A good global agreement is shown between calculated and measured doses in terms of mean doses and DVHs. Indeed, except for the head and neck region, discrepancies do not exceed 11% (as observed for the bladder in Fig. 8). A good agreement is obtained for organs remote from PTV such as the rectum. The most important differences are obtained for the eyes even though the discrepancy for the head and neck region is of 14%.

4. Discussion

4.A. Comparative study of out‐of‐field doses delivered by radiotherapy techniques

Despite the difference in PTV size and morphology between the two phantoms, the results in terms of doses delivered outside treatment beams are consistent. For both phantoms, the highest doses measured at distance from PTV were obtained with modern techniques. The major difference between the two phantoms is that more organs are spared with 3DCRT than with modern techniques for the 10‐year‐old phantom. This is particularly observed for thoracic and abdominal organs such as digestive system and lungs. In fact, for this phantom, the organs are located farther from the high dose region than for the 5‐year‐old due to PTV size and phantom morphology. Moreover, the measured dose levels are lower with the 10‐year‐old phantom. Similarly, for this phantom, the relative discrepancies between the doses delivered with modern techniques and 3DCRT are greater.

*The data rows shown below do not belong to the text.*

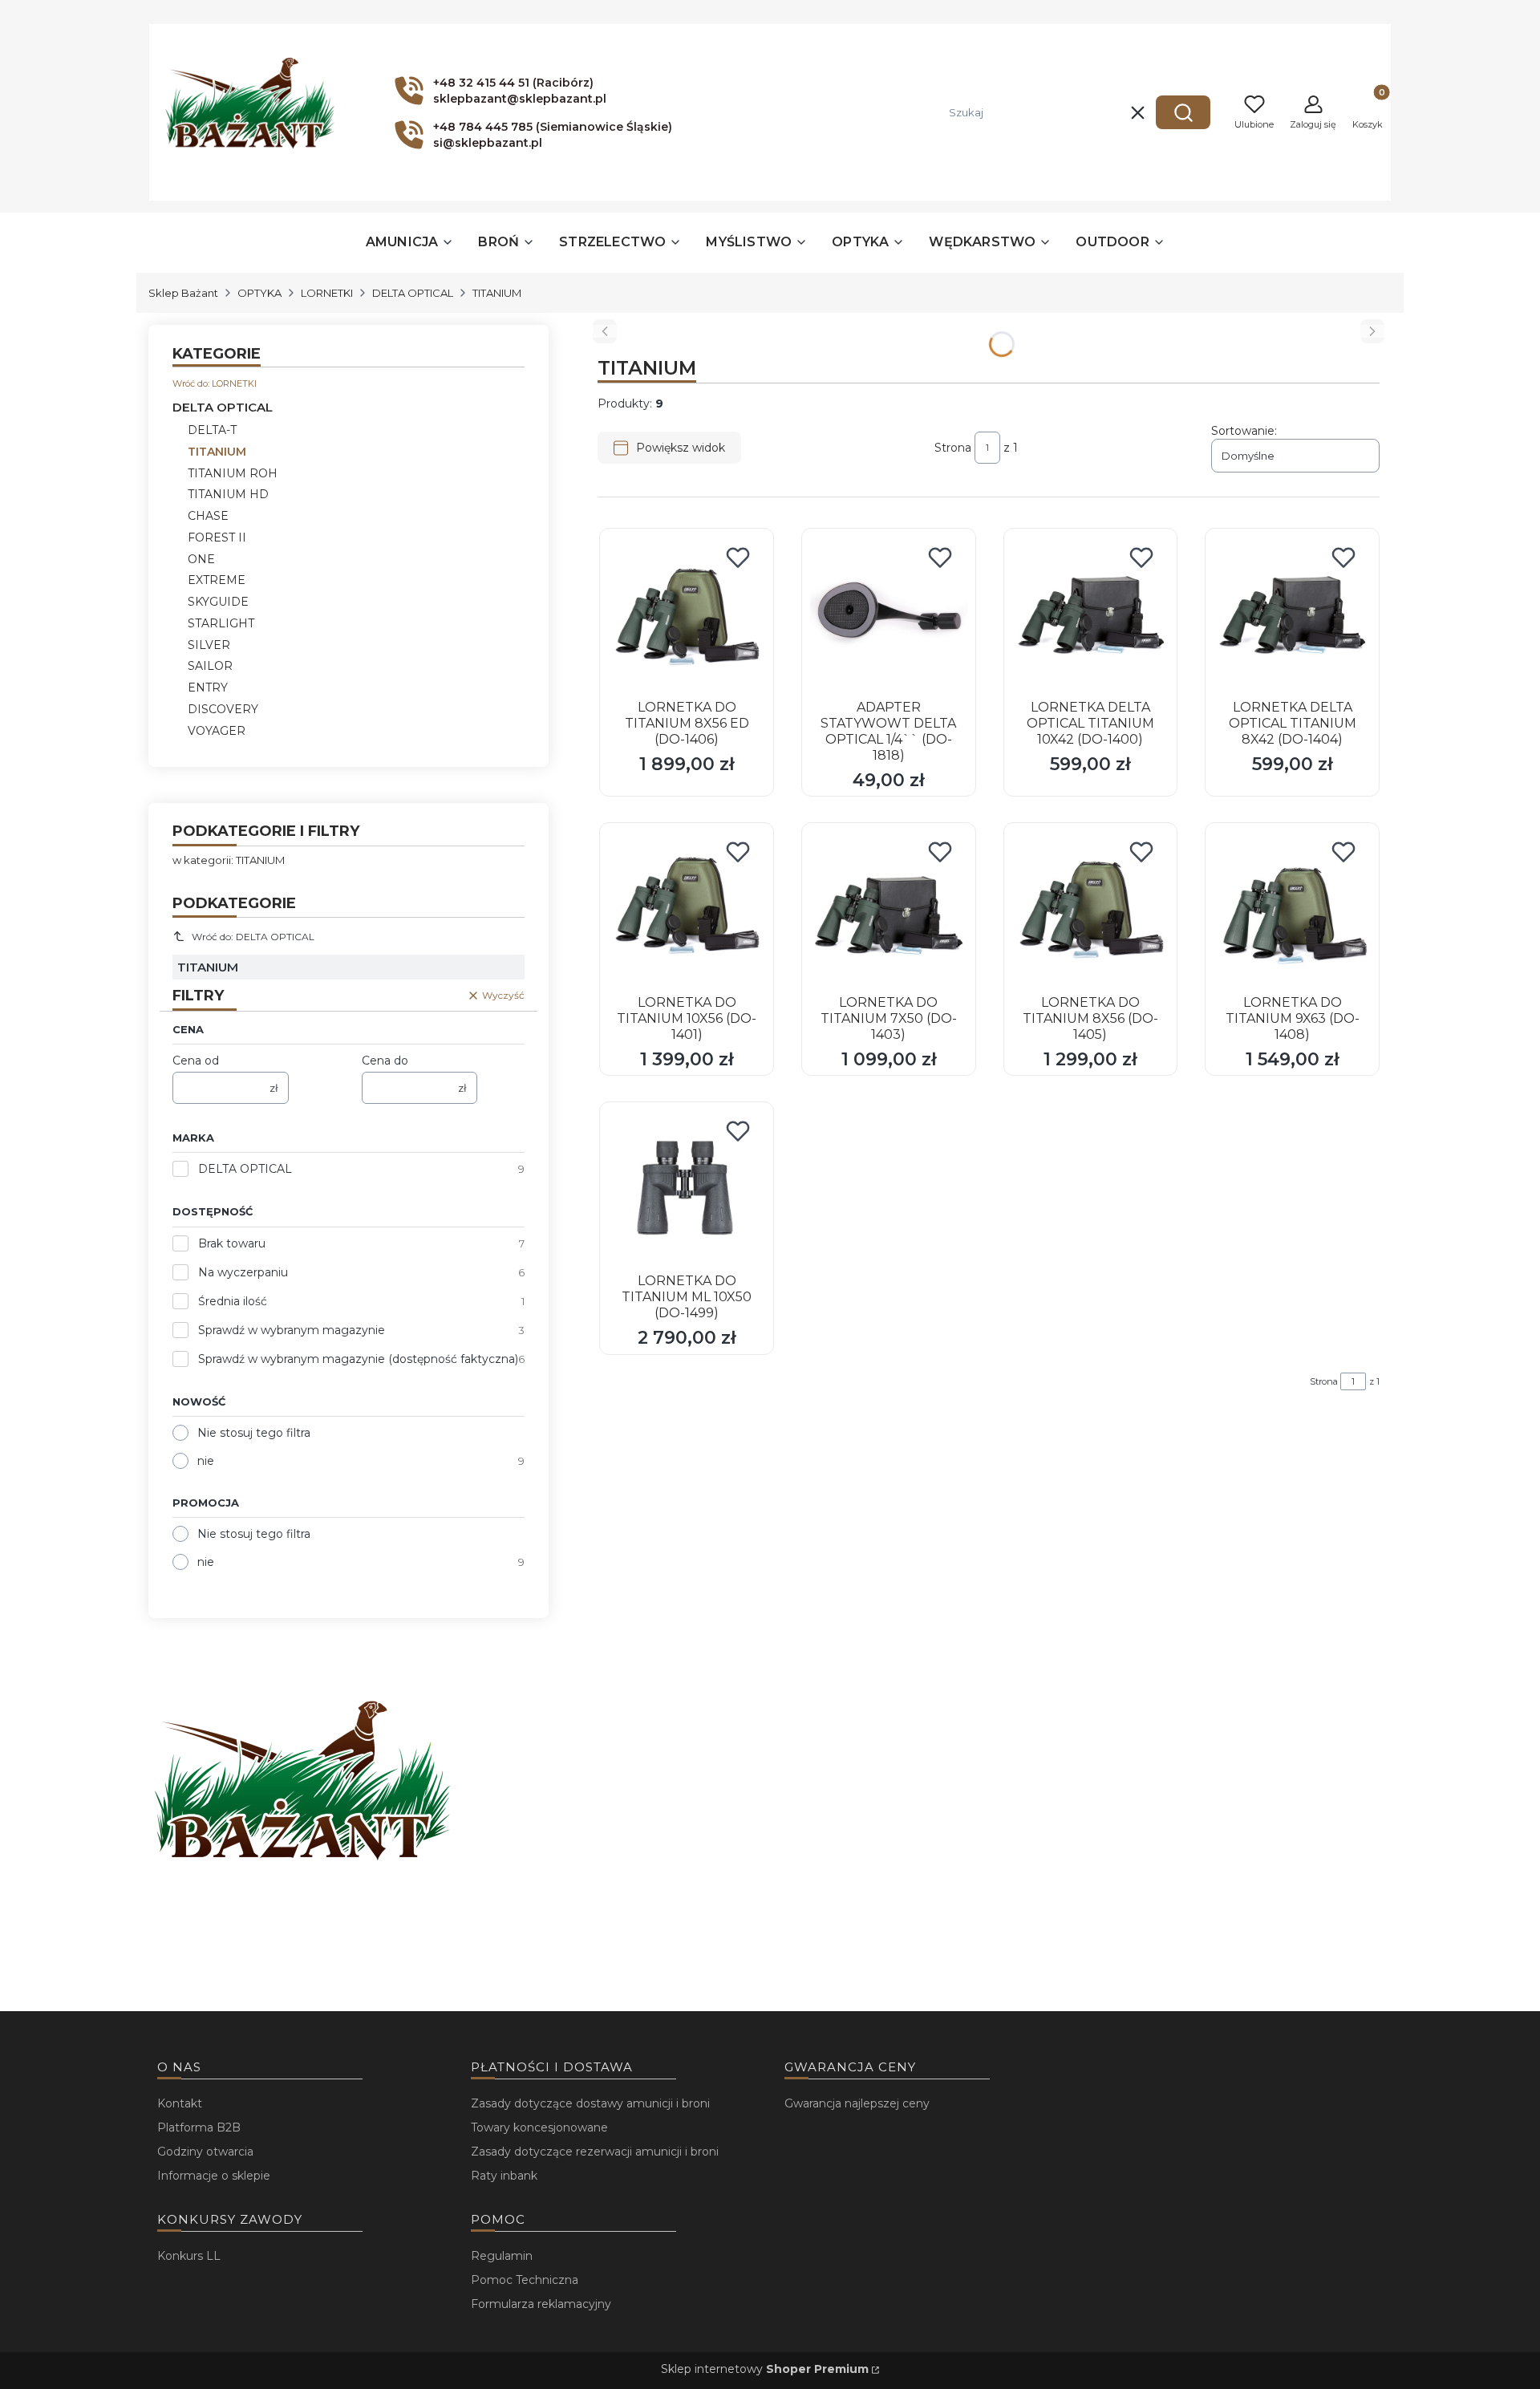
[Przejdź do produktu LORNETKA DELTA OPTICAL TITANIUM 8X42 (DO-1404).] (1292, 615)
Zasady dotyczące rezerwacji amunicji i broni (595, 2151)
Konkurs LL (189, 2256)
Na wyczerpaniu (243, 1272)
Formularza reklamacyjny (541, 2304)
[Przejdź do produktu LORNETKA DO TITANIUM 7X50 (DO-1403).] (888, 909)
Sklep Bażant (183, 292)
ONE (201, 559)
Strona (952, 447)
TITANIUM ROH (233, 473)
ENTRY (208, 687)
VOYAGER (216, 731)
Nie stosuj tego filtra (253, 1433)
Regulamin (502, 2256)
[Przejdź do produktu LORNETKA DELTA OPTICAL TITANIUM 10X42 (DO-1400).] (1090, 615)
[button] (1183, 112)
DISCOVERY (223, 709)
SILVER (209, 645)
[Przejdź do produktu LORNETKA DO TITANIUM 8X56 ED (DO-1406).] (686, 615)
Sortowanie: (1244, 431)
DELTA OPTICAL (412, 292)
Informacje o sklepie (213, 2175)
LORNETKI (327, 292)
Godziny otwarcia (205, 2151)
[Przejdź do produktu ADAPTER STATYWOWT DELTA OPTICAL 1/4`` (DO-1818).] (888, 615)
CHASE (208, 516)
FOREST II (217, 537)
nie (205, 1461)
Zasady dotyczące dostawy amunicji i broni (590, 2103)
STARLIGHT (221, 623)
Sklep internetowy (765, 2369)
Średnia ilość (232, 1301)
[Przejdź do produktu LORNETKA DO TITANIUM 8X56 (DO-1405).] (1090, 909)
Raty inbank (504, 2175)
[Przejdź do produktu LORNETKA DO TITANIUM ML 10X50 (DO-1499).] (686, 1189)
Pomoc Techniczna (524, 2280)
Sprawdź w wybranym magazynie (291, 1330)
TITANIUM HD (228, 494)
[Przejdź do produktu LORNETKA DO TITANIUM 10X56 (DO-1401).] (686, 909)
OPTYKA (259, 292)
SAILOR (210, 666)
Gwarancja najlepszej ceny (857, 2103)
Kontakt (179, 2103)
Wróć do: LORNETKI (214, 383)
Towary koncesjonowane (539, 2127)
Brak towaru (231, 1243)
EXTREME (216, 580)
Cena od (195, 1060)
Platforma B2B (199, 2127)
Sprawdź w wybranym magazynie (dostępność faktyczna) (358, 1359)
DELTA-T (212, 430)
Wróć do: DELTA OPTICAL (253, 937)
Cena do (385, 1060)
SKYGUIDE (218, 601)
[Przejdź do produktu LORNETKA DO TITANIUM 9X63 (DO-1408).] (1292, 909)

The increase in dose outside the treated volume with modern radiotherapy can be explained by the longer beam‐on time of those treatments. Indeed, MU delivered in VMAT are 88% and 164% higher than in 3DCRT for the 10‐year‐old and 5‐year‐old phantoms, respectively. For tomotherapy, MU are not representative of the irradiation time as beam‐on time is superior of a factor of 2 in comparison with VMAT. The Halcyon system, using FFF beams, is the most effective modern modality with only 30 s of beam‐on time per fraction. The longer beam‐on time increases the scattered radiation and head leakage generated by the treatment. This leads to a larger patient exposure to secondary radiation which particularly contributes away from the target volume. In this case, as the same accelerator was used for VMAT and 3DCRT, the higher dose levels observed with VMAT are directly related to the increase in irradiation time. While comparing VMAT treatments, doses delivered by Halcyon to thyroid or head and neck region are reduced by a factor of 2 compared to the doses delivered with the Clinac 2100CS accelerator. These lower dose levels are also due to lower beam‐on time and reduced stray radiation induced by FFF beams in comparison with the FF beams of conventional accelerators. This larger exposure of healthy tissues induced by intensity‐modulated radiotherapy due to MU and beam‐on time increase was also shown by Wang and Xu. ¹⁸ They also demonstrate the more beams are used in IMRT, the more peripheral doses are delivered to patients. Moreover, Stathakis et al. ¹⁹ report that the whole‐body dose is increased by a factor 3 with IMRT in comparison to 3DCRT for a prostate treatment. They also highlight that this factor depends on beam energy, field size, and collimator rotation which affects leakage through this piece.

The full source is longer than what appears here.